- _Work to complete_
Locate each line in the data below that contains the word "width" and copy those lines out in full.

- _Records for processing_
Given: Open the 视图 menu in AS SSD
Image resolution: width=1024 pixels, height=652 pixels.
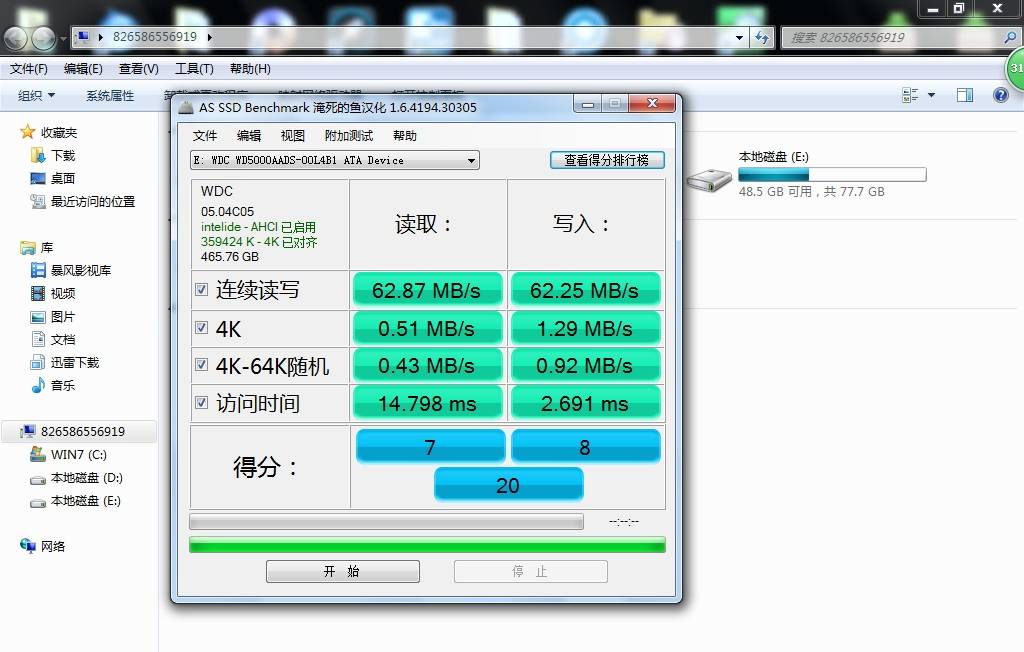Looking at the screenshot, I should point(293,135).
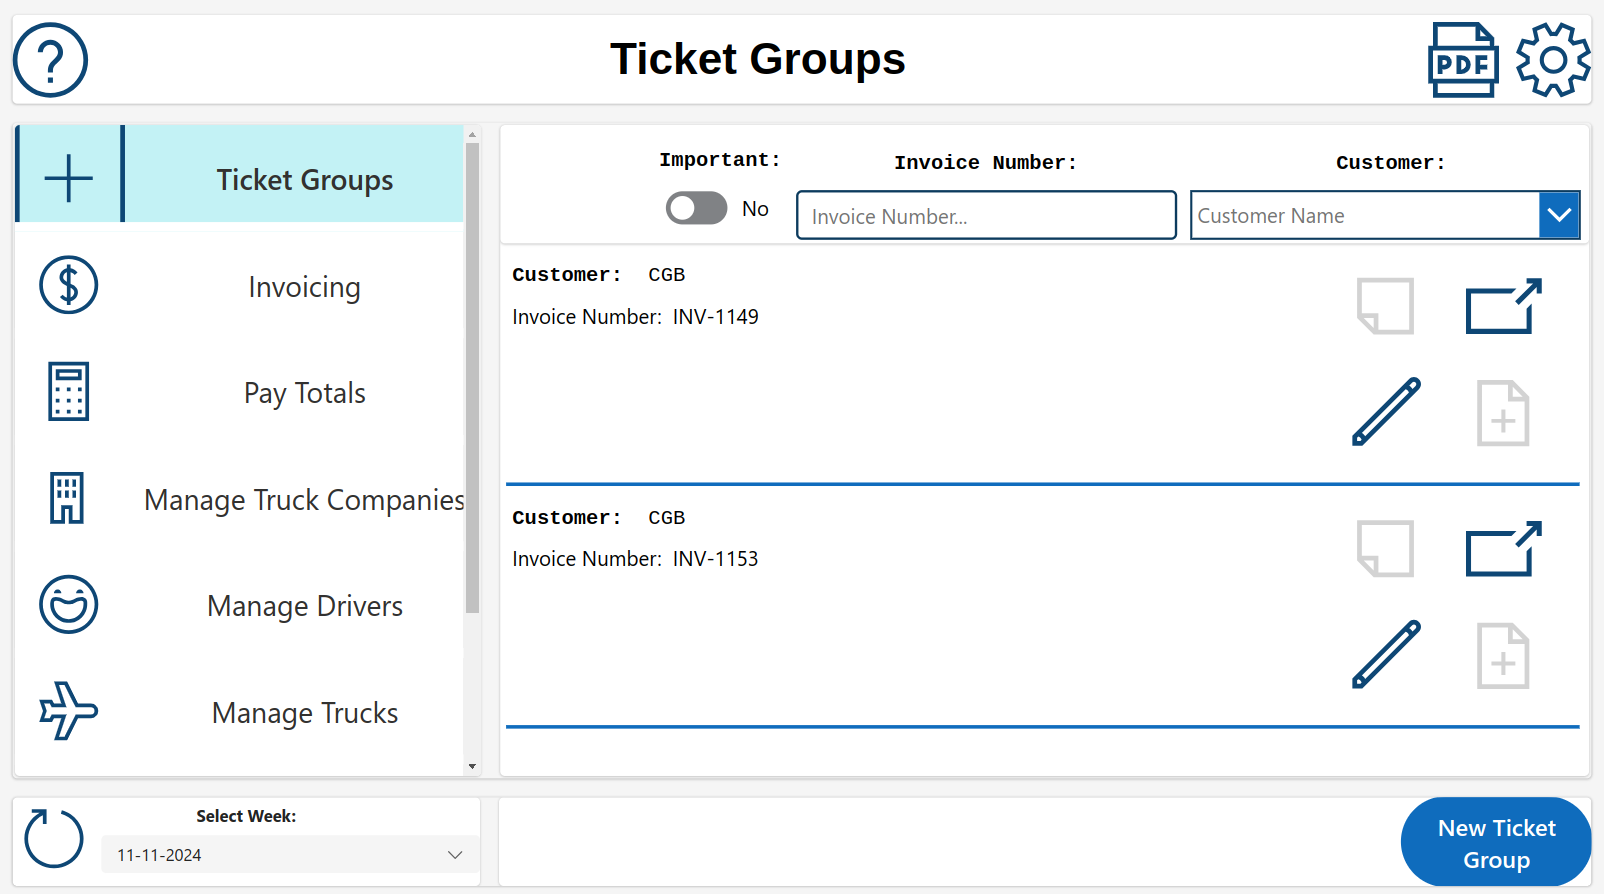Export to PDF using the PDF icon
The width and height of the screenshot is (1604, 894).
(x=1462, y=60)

--

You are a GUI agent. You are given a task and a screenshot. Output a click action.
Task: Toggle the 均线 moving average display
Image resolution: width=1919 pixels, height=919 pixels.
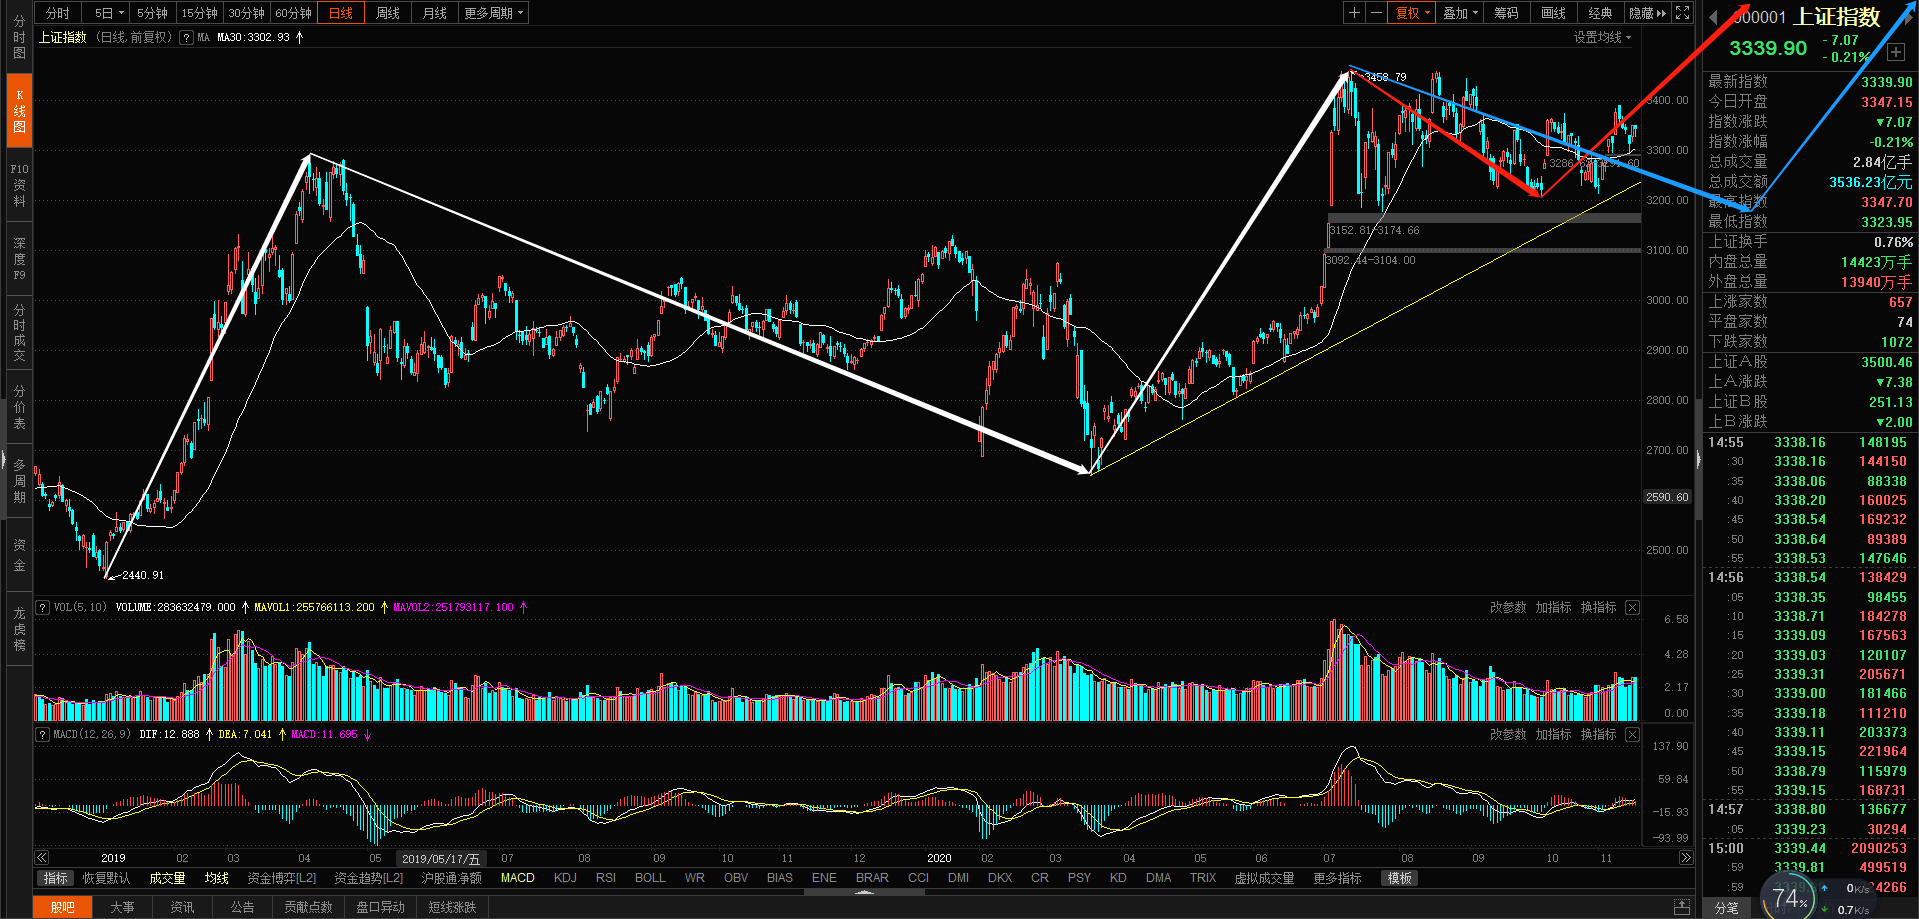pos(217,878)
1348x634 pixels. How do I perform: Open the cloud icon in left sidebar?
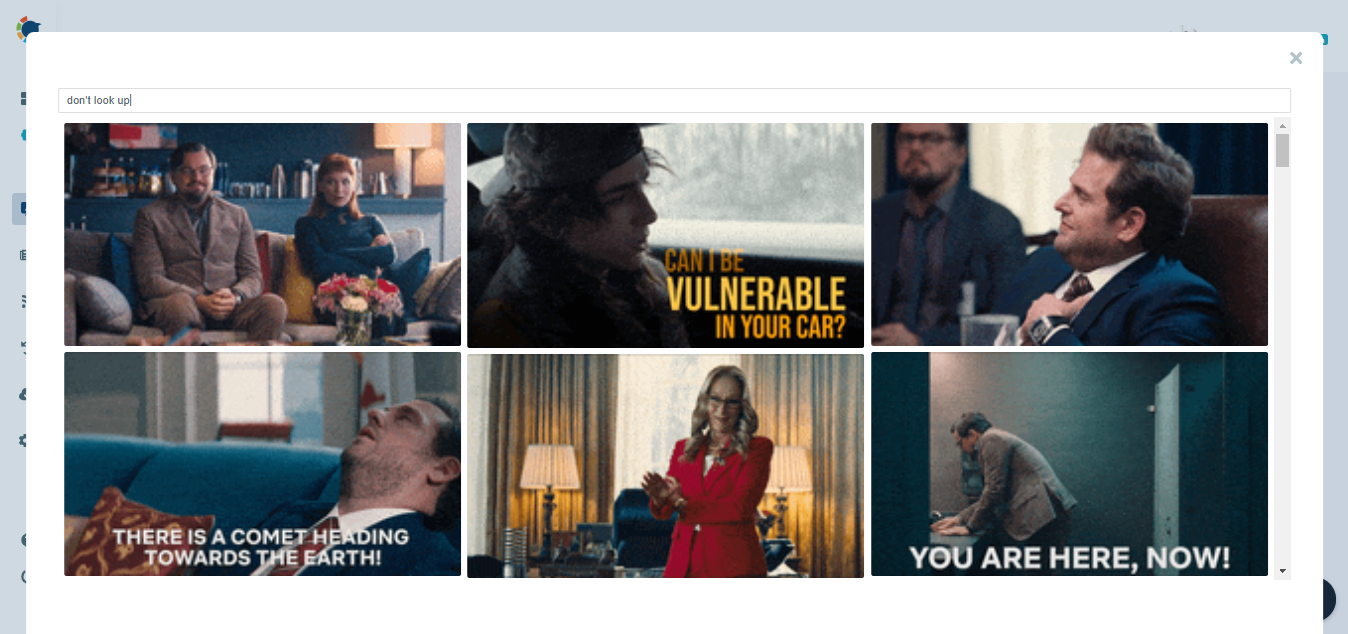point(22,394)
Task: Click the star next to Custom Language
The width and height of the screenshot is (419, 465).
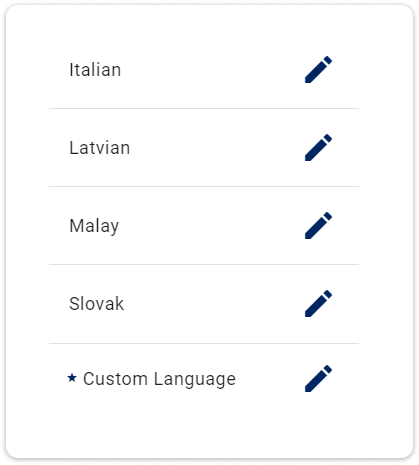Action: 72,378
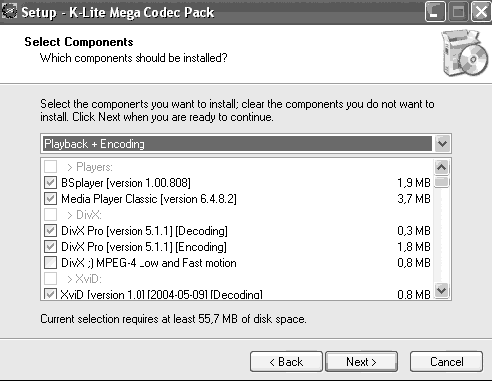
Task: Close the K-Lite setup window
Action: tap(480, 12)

- _Output_
Image resolution: width=1024 pixels, height=652 pixels.
The width and height of the screenshot is (1604, 894).
Image resolution: width=1919 pixels, height=919 pixels.
The width and height of the screenshot is (419, 465).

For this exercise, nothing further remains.